-- PROBLEM TO WORK ON --
Reproduce, with no changes, the line where "Task: Click the last 1024 on p3 line" appears and every subsequent line of the listing, the last one included.

-- DATA FOR THIS EXERCISE --
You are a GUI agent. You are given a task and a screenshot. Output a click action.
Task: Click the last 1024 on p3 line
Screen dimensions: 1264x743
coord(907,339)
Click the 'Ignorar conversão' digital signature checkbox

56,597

-- RESPONSE FOR THIS EXERCISE --
Task: Click the last 1024 on p3 line
Screen dimensions: 1264x743
coord(907,339)
Click the 'Ignorar conversão' digital signature checkbox

56,597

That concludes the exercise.